Human vision is very advanced.  While a human child can look at a cartoon picture of a chicken and know that's a chicken, computers cannot.   We can also recognize cars, people, trees and lampposts instantaneously on a busy street without much thought and decide what to do.

That's an enormous number of computations and just one reason that coming up with a computer-driven system that can mimic the human brain in visually recognizing objects has been difficult.  Eugenio Culurciello of Yale's School of Engineering&Applied Science has developed a machine dubbed Neuflow, which is 'based' on the human visual system and operates much more quickly and efficiently than predecessors, coming closer to the mammalian visual system.

The system uses vision algorithms developed by Yann LeCun at New York University to run large neural networks for synthetic vision applications. One application is a system that would allow cars to drive themselves.
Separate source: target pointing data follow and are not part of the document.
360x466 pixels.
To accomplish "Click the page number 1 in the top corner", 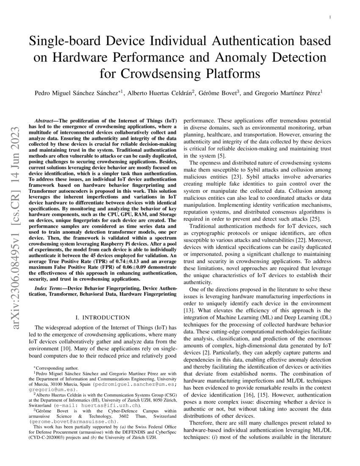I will [x=330, y=17].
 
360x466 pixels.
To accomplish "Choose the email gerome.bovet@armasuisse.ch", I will [x=72, y=422].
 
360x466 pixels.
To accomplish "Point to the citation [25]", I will [x=316, y=219].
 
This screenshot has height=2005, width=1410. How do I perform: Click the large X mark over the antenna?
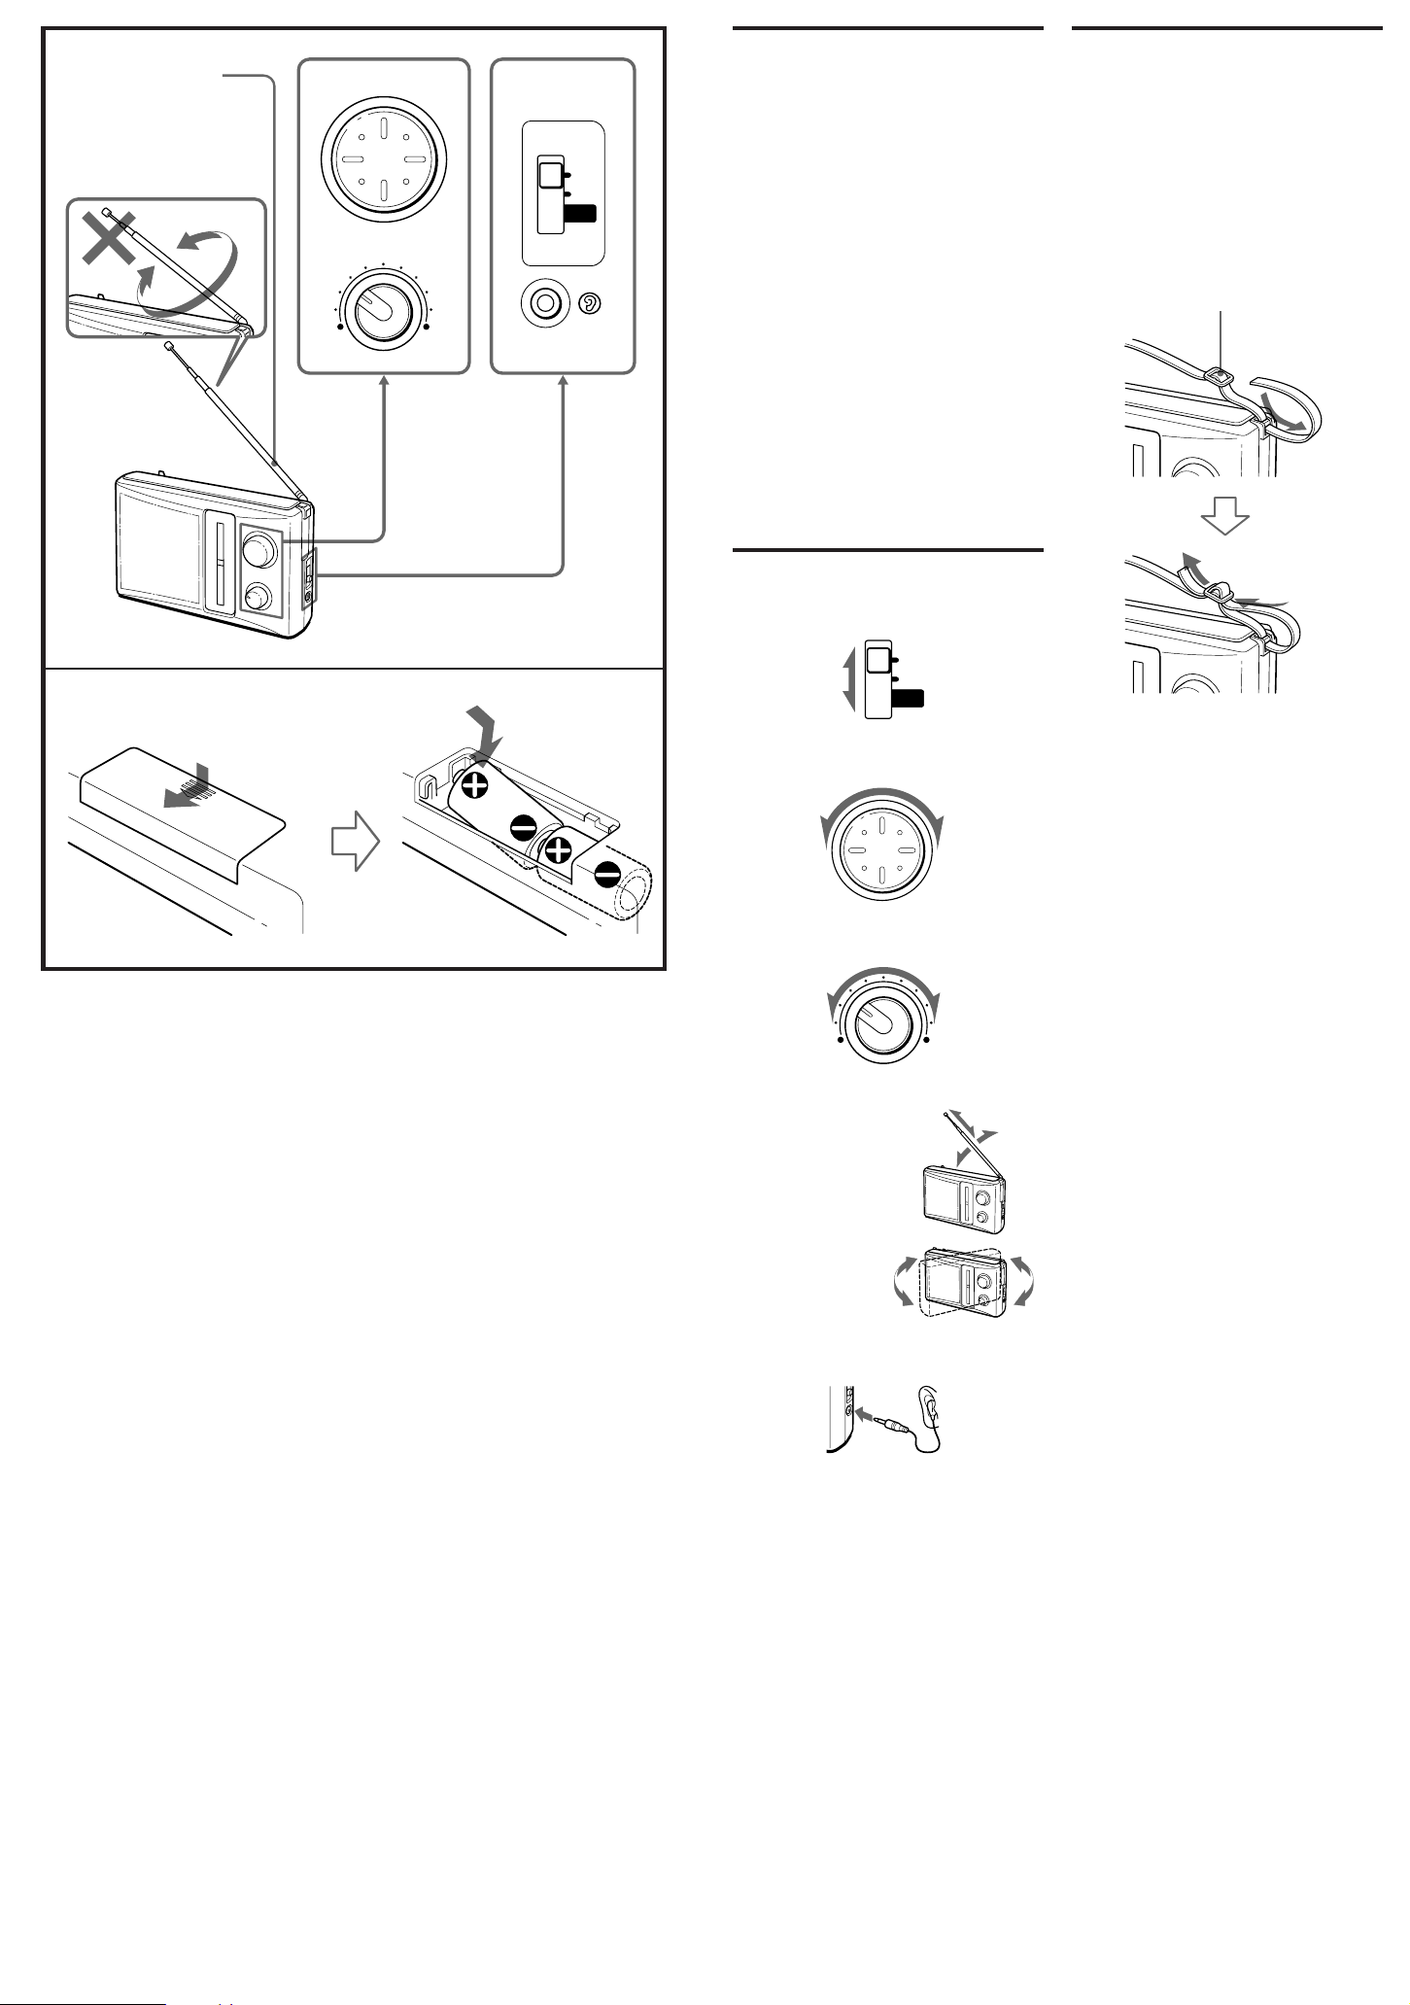109,238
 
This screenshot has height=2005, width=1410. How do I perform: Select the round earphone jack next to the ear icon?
546,303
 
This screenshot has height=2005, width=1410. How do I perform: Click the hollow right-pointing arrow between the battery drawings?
354,842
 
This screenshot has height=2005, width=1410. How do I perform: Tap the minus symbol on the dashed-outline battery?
608,874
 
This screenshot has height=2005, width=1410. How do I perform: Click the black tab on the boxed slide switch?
580,215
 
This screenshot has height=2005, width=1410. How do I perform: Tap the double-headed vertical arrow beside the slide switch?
848,680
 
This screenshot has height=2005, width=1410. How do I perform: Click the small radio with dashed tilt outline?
962,1283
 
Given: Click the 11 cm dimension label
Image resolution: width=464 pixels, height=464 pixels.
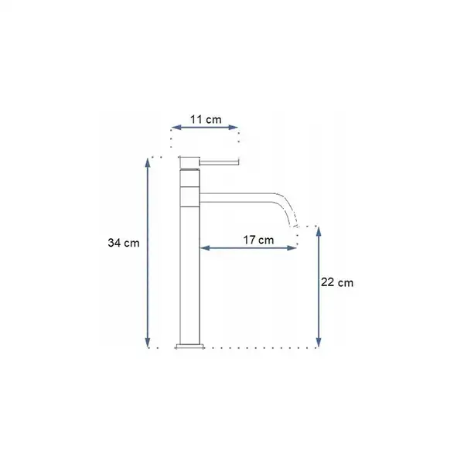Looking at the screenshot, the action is [x=206, y=120].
In order to be able to recognize the various objects encountered on the road such as other cars, people, stoplights, sidewalks and the road itself, NeuFlow processes multiple high resolution images in real time.

They say the system is also extremely efficient,  running more than 100 billion operations per second using less power than the power a cell phone uses - what bench-top computers with multiple graphic processors require more than 300 watts to achieve.
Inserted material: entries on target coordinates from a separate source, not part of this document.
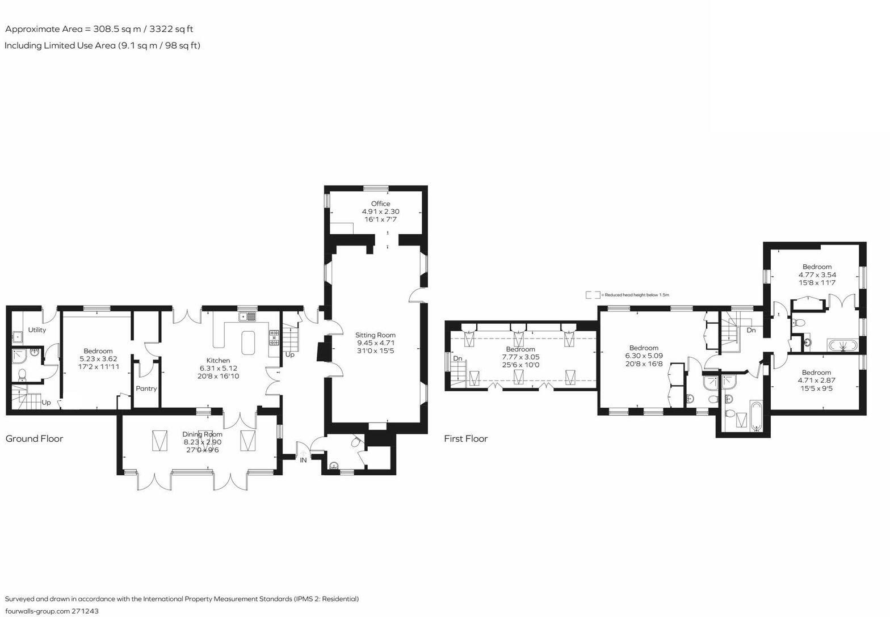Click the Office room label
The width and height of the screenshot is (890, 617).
381,204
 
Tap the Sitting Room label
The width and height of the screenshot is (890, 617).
376,335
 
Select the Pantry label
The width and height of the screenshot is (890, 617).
146,388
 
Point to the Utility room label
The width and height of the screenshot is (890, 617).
37,330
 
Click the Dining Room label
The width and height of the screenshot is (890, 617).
202,434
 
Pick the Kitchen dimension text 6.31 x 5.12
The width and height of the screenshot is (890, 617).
218,368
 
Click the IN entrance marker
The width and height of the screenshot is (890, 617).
303,460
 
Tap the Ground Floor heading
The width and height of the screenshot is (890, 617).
34,439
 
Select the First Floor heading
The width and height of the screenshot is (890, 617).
465,439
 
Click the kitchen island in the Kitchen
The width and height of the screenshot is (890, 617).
248,343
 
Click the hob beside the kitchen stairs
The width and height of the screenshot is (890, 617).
274,338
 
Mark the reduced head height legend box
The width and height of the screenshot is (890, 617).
593,295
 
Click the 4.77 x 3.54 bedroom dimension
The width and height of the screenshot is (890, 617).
817,274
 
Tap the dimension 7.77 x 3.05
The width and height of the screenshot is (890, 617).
520,357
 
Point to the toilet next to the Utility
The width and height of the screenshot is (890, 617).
22,375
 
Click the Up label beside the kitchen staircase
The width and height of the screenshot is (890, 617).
289,354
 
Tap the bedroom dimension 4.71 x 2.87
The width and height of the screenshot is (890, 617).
816,381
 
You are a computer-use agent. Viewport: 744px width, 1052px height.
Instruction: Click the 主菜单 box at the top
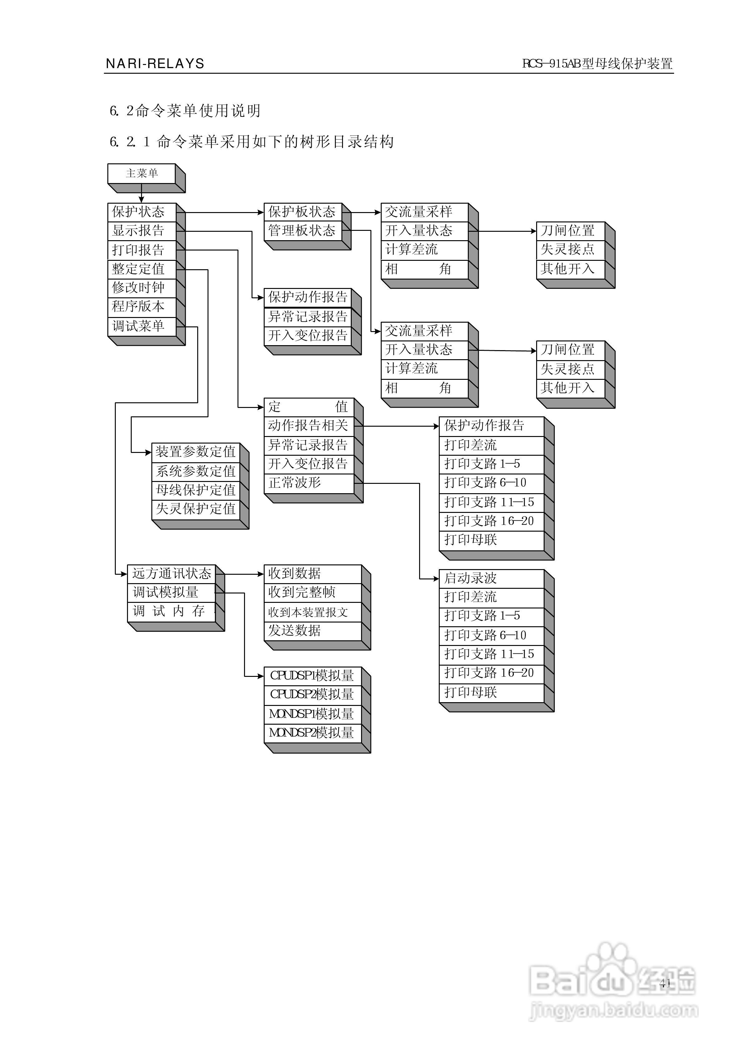click(x=142, y=174)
NeuFlow is a supercomputer that mimics human vision to analyze complex environments, such as this street scene.   Credit: Eugenio Culurciello/e-Lab

"One of our first prototypes of this system is already capable of outperforming graphic processors on vision tasks," Culurciello said.

Culurciello embedded the supercomputer on a single chip, making the system much smaller, yet more powerful and efficient, than full-scale computers. "The complete system is going to be no bigger than a wallet, so it could easily be embedded in cars and other places," Culurciello said.

Beyond the autonomous car navigation, the system could be used to improve robot navigation into dangerous or difficult-to-reach locations, to provide 360-degree synthetic vision for soldiers in combat situations, or in assisted living situations where it could be used to monitor motion and call for help should an elderly person fall, for example.

Culurciello presented the results Sept. 15 at the High Performance Embedded Computing (HPEC) workshop in Boston, Mass.